Subject: Graduate Architecture
Type: Workshop
Delivery Mode: In-Person
Level: Graduate

Campus: San Francisco
Course Dates: January 16, 2024 — May 05, 2024
Meetings: Tue 8:00-11:00AM, Main Bldg - S1 (Digital Craft Lab)
Instructor: Alexander Schofield

Units: 3.0
Enrolled: 9/16

Description:

Design Media Electives explore advanced topics in representation, computation, visual culture, and fabrication. The content of the elective options varies from semester to semester.Section DescriptionMaterials Matter. Materials, arguably, are the most prototypical component of architecture - one which shares a complex and rich history across cultures, geographies, and environments. Materials have informed our built environment for millennia as humans have explored and domesticated the world around us. Architecture, in its form and application, has thus evolved with relation to human advancements in technology regarding our abilities to source and manipulate materials. While technology has changed over time from primitive tools, to the specialization of trades and crafts, to the industrial revolution, and even now to the digital revolution - the material world has not radically changed.As designer Neri Oxman notes, in reference to the late German architect Gottfried Semper, “By nature, and in its rite, the material practice of craft is informed by matter, its method of fabrication, and by the environment.” Often architecture prioritizes the development of form to its own detriment, perhaps most recently driven by our technological advancements in computation, simulation, and digital fabrication with hyper precision. Materials often take a back seat as bent (sometimes literally) to their will. This semester we will explore methodologies of material formulation in which provenance and experimentation is favored over fabrication in order to explore alternative outcomes.

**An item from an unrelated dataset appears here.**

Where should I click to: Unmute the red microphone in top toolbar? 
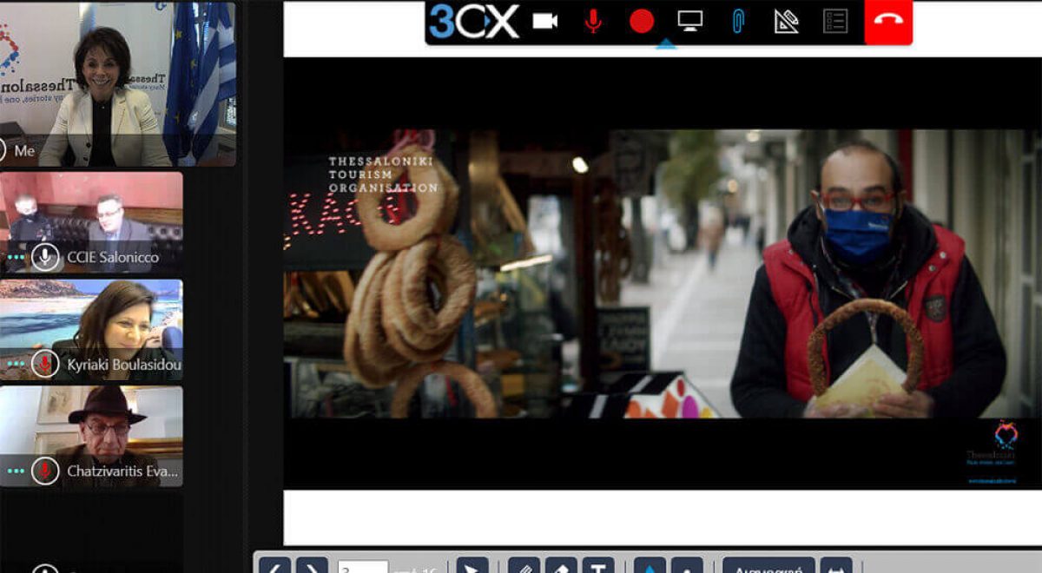tap(593, 21)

Students will utilize basic STEM based practices to examine a set of biologic, waste oriented, and/or alternative materials in order to research and document their attributes. 3D clay printers (Potterbots) will be our primary focus in experimentation and practice for fabrication, though advanced casting methods and CNC techniques may also be utilized. Documentation of this course, its work of material experiments and outcomes, will focus on methods of open source sharing, publication, and other peer-reviewed venues. Students will be encouraged to join in a global exploration and conversation of Material Matters.